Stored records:

++++

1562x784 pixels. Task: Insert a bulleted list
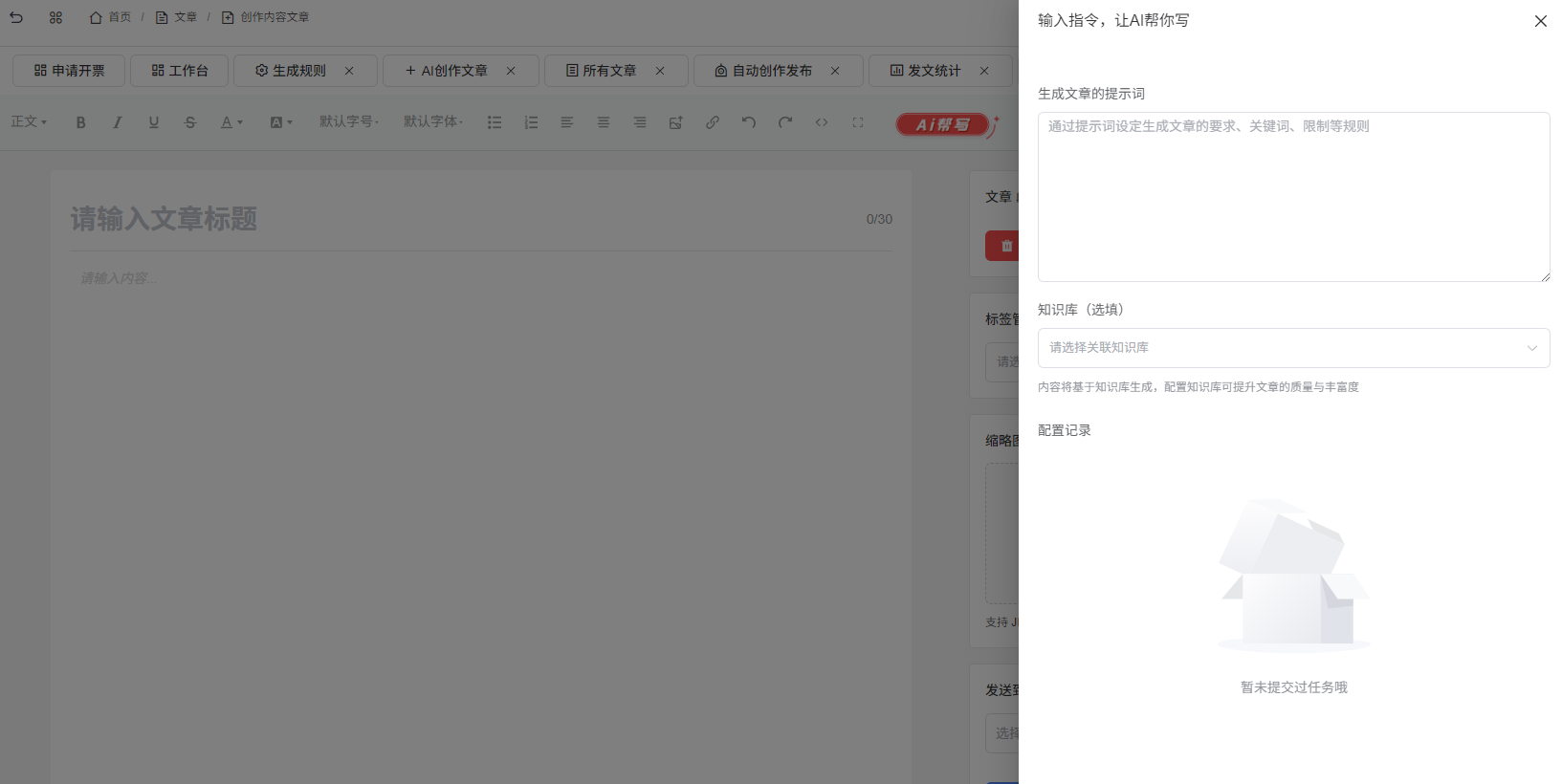495,122
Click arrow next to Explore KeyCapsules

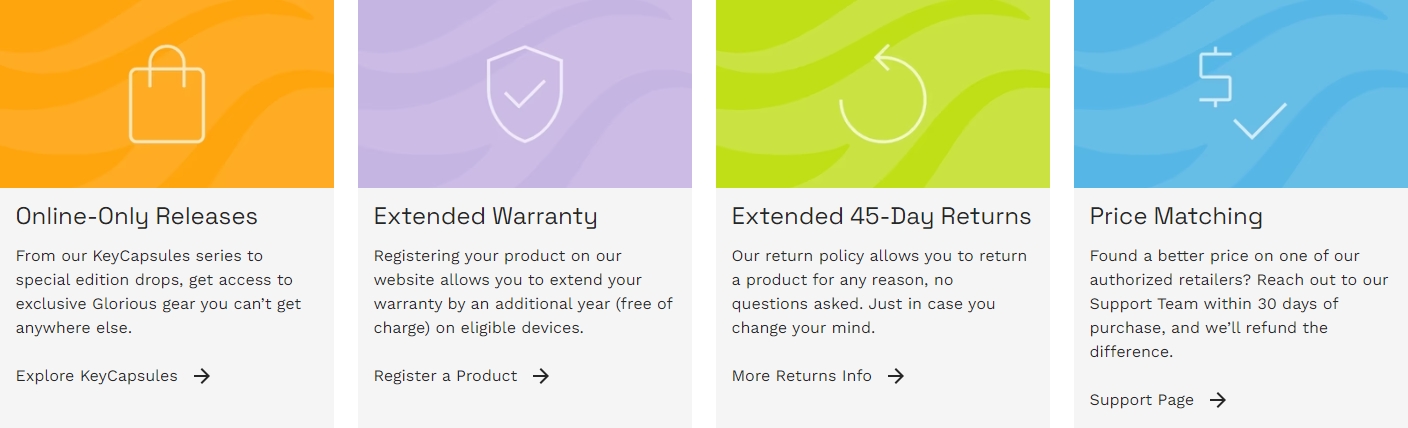tap(202, 376)
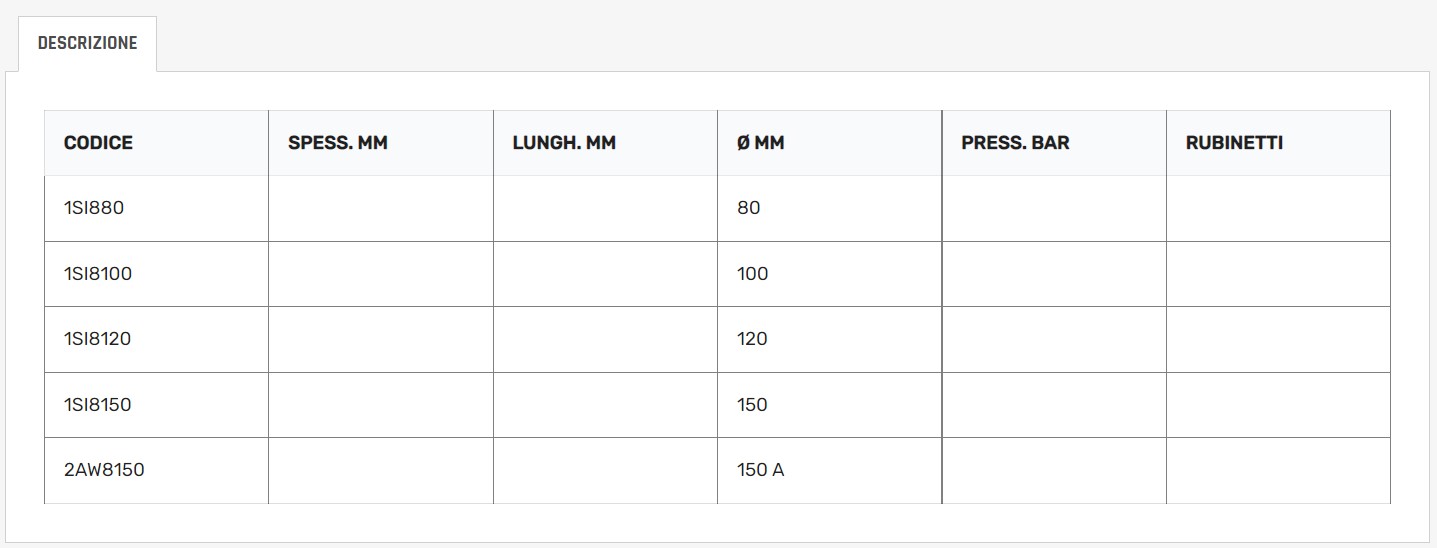
Task: Select product code 1SI8150
Action: pyautogui.click(x=98, y=405)

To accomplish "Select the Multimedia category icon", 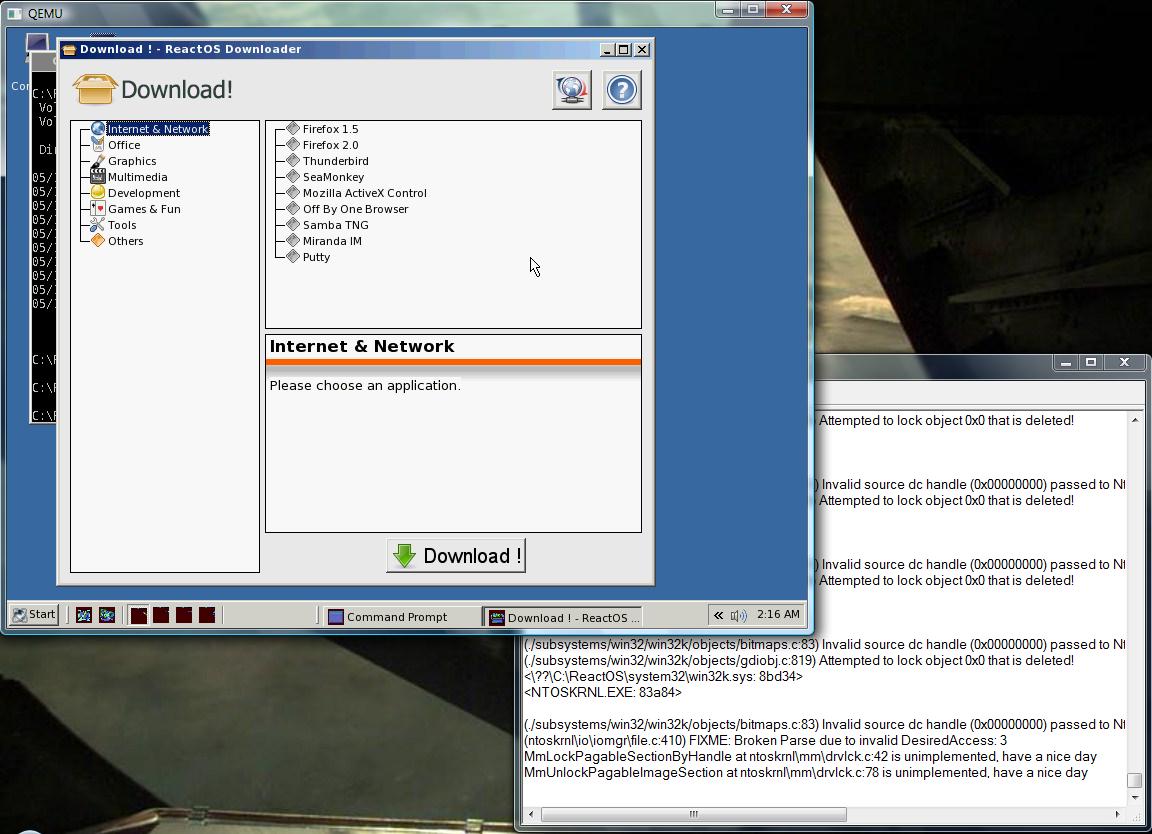I will tap(98, 177).
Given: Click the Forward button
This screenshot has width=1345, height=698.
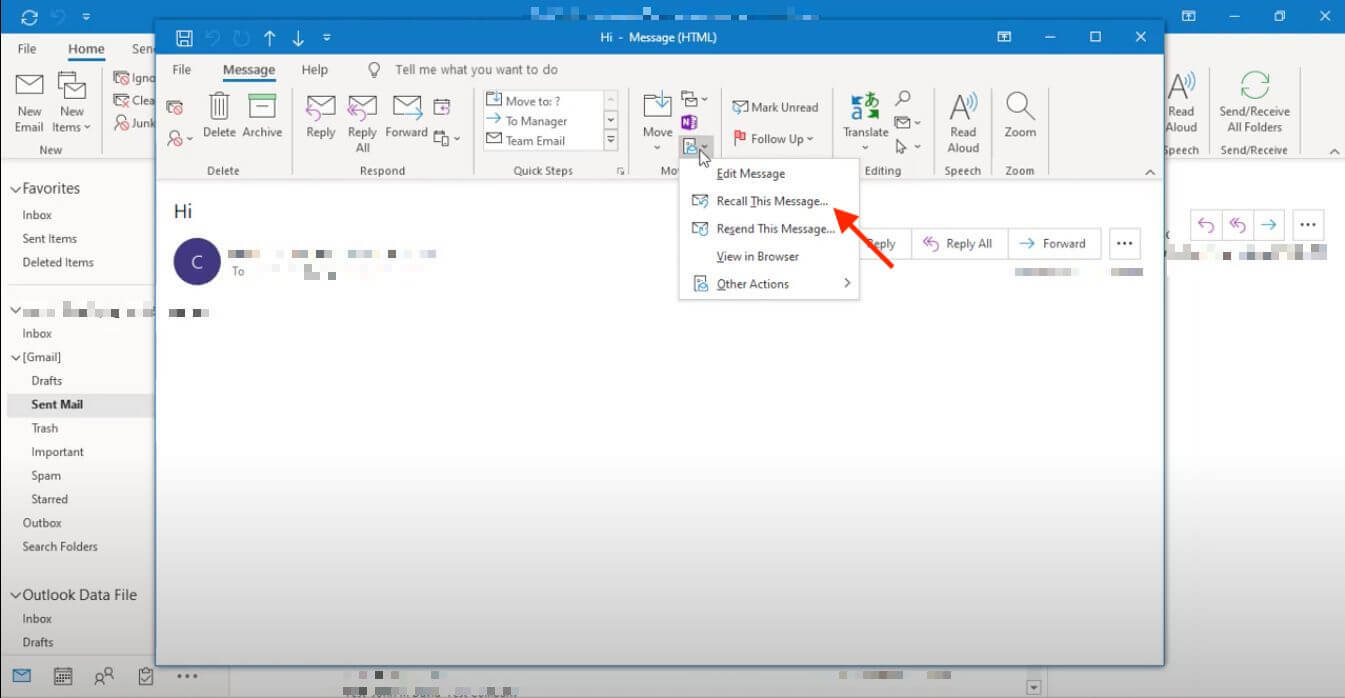Looking at the screenshot, I should (x=1054, y=243).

++++

→ **WHAT YOU SHOULD DO**:
Give back exactly the lines from the one containing "Given: Click the Forward button" to the final line of the entries, both included, and no picture.

→ **REPLY TO THE TASK**:
Given: Click the Forward button
This screenshot has width=1345, height=698.
Looking at the screenshot, I should (x=1054, y=243).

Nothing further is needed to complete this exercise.